__TASK BRIEF__:
Please decide whether each statement below agrees with the FAQ on plant process control. Answer yes or no for each and quote the exact words of the FAQ that settle it.
(a) The smart instruments need a cloud connection while they operate.
(b) By default, the application acts as the client.
(c) The FAQ offers 14 days of full access to the software.

__QUOTED PASSAGE__:
Common questions from plant managers, metallurgists, and procurement teams. If yours isn't here, the demo form is the fastest way to get a direct answer.
Yes. We support OPC-UA, OPC-DA, Modbus TCP, OSIsoft PI, and the most common OEM platforms including Schneider, Siemens, ABB, and Rockwell. By default our application acts as the client. And our expert team is here to assist on the SCADA integration every step of the way.
Not for MPC. The controller runs on your existing instrumentation — mill load, motor power, sump level, and the signals you already have in the historian.
The smart instruments (Rock Analyzer, Ball Counter, Froth Analyzer) add industrial cameras above your existing conveyors or flotation cells. Mounting and cabling is straightforward plant work. All inference runs on edge hardware we supply; there is no cloud connection required during operation.
Smart instruments go live in a matter of days. For MPC, the typical path is:
Week 1: Data integration — tags connected from SCADA or OSIsoft PI.
Week 2–3: Learning the plant via step tests and system identification; MPC running in operator-advice mode.
Week 3–6: Live control — the operator takes full command and Aeterna PROCESSOPT holds the limit.
Most plants reach full closed-loop operation within four to six weeks of project start.
You get 7 days of full-licence access to explore the software. If you also provide 60–90 days of process data, we can simulate and estimate how the controller will behave on your circuit — and what it would improve.
We build an initial process model and simulate how Model Predictive Control would engage on your operation, giving you a clear picture of expected performance before any commitment.

__MATERIAL PROVIDED__:

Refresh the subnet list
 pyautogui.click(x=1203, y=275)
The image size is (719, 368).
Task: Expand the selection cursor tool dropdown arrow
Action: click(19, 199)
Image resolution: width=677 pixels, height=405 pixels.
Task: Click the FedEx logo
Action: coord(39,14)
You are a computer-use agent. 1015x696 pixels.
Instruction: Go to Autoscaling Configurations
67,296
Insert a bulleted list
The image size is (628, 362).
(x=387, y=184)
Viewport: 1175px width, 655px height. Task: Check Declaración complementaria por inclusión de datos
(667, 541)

---

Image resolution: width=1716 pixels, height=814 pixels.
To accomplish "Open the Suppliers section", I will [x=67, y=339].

__THE COMPLETED TASK__:
(a) No: "there is no cloud connection required during operation."
(b) Yes: "By default our application acts as the client."
(c) No: "You get 7 days of full-licence access to explore the software."